> [Problem to solve] Filter the data for lines with the word "status" and copy those lines.

> [Data listing]

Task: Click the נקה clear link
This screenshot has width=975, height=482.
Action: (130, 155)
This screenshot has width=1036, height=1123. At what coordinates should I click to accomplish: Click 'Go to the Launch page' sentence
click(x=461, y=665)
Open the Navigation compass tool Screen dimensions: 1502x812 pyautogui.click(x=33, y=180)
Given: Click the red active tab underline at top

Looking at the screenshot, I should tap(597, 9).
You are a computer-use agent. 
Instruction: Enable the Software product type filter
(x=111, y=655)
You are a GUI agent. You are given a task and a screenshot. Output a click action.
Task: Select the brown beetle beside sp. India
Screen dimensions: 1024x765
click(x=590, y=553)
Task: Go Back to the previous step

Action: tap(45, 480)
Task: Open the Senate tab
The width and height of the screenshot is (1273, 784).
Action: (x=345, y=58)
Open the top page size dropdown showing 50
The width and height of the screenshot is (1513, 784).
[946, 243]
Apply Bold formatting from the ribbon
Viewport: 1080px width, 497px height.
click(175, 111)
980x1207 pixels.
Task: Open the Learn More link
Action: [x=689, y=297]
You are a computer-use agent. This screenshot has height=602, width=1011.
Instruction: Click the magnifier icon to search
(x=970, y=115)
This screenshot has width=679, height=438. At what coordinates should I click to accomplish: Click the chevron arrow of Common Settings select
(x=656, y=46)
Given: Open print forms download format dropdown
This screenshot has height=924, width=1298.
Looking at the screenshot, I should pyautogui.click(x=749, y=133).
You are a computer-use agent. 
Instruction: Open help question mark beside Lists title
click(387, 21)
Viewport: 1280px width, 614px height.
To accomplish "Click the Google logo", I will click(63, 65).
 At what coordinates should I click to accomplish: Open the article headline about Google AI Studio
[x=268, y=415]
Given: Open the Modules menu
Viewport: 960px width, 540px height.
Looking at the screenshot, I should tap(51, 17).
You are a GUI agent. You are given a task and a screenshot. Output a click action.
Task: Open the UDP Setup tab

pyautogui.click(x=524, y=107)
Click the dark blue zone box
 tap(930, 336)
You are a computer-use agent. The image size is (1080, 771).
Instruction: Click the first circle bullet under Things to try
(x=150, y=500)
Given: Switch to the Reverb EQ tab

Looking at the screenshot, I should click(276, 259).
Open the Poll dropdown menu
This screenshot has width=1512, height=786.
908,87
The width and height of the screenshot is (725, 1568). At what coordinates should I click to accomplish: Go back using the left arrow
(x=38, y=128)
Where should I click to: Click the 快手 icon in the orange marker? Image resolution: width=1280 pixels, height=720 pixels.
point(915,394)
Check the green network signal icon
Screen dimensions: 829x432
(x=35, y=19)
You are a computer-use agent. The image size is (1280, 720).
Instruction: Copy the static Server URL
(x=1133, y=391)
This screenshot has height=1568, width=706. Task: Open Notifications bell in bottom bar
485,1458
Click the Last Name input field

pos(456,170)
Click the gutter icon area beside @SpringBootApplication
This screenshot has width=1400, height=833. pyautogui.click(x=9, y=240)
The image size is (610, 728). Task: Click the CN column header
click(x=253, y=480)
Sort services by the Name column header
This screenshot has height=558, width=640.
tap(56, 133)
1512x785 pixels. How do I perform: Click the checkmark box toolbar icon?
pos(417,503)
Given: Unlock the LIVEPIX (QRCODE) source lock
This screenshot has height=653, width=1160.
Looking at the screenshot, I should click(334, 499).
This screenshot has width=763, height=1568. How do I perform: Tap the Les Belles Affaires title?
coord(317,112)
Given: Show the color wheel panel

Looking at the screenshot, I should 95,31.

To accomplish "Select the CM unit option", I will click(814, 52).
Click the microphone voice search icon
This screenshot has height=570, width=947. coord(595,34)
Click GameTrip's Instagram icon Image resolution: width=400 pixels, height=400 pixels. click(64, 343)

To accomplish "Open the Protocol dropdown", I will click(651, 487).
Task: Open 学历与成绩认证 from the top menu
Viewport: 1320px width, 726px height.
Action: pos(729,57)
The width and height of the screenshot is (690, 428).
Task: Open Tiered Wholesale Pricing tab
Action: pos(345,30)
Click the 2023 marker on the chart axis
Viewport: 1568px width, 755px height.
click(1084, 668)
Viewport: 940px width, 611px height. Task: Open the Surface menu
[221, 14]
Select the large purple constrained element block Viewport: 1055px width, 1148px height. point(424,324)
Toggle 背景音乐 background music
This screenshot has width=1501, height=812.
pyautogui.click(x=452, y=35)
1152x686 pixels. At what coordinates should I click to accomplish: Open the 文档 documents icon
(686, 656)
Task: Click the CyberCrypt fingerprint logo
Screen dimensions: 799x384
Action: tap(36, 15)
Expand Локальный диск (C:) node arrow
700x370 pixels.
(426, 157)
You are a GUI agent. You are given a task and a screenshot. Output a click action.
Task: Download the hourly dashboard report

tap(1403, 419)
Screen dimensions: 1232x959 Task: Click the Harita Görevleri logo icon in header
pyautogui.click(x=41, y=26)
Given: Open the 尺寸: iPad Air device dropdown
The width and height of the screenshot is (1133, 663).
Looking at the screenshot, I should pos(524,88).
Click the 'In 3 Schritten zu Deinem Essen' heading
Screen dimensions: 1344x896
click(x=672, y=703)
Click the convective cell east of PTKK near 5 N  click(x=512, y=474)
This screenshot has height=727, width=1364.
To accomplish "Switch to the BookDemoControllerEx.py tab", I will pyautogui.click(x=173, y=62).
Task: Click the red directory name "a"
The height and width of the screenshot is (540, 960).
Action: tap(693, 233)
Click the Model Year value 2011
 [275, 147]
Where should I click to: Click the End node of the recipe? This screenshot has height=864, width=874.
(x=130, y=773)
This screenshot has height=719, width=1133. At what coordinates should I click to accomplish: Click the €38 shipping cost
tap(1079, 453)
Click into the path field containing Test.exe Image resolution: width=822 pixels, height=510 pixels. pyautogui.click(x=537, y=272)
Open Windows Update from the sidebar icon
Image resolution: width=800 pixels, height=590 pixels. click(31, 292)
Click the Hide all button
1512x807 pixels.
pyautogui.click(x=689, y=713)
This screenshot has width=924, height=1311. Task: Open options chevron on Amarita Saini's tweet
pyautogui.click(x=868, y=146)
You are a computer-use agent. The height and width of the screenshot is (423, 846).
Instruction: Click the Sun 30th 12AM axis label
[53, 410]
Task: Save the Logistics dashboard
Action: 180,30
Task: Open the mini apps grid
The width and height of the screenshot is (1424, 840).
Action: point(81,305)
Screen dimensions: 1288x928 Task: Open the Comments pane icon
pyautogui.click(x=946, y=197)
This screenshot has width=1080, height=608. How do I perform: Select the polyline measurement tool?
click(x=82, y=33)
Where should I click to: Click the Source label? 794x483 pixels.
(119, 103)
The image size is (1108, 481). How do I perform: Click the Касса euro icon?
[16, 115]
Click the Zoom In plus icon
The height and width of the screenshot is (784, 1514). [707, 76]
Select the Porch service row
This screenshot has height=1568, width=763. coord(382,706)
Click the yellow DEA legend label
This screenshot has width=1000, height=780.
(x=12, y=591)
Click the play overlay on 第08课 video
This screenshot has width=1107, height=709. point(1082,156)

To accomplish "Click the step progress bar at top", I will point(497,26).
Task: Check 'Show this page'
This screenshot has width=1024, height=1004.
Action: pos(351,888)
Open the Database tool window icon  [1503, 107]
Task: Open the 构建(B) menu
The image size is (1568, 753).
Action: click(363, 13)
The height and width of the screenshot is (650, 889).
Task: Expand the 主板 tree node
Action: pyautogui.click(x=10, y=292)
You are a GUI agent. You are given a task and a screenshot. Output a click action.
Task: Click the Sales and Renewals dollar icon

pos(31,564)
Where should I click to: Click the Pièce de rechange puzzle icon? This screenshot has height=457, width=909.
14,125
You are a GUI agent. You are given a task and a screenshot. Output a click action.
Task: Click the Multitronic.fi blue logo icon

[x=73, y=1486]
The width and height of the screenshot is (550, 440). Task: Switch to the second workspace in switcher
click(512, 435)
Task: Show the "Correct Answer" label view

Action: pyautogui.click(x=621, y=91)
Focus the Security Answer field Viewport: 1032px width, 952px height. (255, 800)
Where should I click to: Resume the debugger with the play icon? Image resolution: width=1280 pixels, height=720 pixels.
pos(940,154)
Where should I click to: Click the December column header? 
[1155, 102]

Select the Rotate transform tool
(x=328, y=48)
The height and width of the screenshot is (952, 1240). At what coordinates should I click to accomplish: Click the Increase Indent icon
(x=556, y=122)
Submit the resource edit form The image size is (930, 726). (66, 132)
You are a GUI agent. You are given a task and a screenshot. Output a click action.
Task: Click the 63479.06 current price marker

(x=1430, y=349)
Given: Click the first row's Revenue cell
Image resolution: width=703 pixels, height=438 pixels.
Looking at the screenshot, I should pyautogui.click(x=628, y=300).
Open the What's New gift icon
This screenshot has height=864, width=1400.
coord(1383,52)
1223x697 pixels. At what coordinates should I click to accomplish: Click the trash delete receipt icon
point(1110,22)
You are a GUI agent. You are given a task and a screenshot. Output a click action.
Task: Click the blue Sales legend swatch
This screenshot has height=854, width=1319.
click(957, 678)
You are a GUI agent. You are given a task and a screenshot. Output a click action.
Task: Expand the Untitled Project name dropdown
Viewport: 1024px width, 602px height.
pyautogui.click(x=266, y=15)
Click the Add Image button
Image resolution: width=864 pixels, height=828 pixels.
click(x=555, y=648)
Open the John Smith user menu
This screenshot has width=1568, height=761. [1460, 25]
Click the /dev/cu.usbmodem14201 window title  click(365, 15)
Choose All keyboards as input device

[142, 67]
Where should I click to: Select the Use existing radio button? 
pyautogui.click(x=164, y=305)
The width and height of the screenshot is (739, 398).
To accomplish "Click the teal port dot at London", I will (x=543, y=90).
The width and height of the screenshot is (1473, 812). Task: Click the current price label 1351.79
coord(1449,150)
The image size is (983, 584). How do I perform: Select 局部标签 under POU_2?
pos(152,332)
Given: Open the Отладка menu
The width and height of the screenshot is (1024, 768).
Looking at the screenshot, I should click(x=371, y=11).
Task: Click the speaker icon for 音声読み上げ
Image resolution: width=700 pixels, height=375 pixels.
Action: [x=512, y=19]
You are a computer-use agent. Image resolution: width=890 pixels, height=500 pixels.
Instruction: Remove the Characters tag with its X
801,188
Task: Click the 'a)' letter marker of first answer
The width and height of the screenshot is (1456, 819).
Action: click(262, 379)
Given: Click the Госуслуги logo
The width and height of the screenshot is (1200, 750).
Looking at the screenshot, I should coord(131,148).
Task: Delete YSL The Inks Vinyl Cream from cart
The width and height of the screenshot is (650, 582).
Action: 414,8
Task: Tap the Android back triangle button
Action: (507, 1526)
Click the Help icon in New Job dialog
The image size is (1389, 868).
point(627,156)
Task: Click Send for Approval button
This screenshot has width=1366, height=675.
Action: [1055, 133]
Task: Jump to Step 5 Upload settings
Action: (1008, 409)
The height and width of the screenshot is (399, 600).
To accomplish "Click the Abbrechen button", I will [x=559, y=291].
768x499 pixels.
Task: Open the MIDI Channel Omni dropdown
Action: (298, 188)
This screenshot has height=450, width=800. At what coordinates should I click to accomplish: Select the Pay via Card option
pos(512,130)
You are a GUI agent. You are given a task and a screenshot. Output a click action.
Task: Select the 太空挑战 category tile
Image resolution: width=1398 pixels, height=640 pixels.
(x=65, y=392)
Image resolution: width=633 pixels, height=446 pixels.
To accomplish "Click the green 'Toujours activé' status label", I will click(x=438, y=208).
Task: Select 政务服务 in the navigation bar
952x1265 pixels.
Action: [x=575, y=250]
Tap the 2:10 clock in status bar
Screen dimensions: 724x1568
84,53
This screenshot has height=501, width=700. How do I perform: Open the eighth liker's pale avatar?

> [Reply to the task]
To accomplish "Click the green 'Toujours activé' status label", I will click(x=438, y=208).
Tap the 2:10 clock in status bar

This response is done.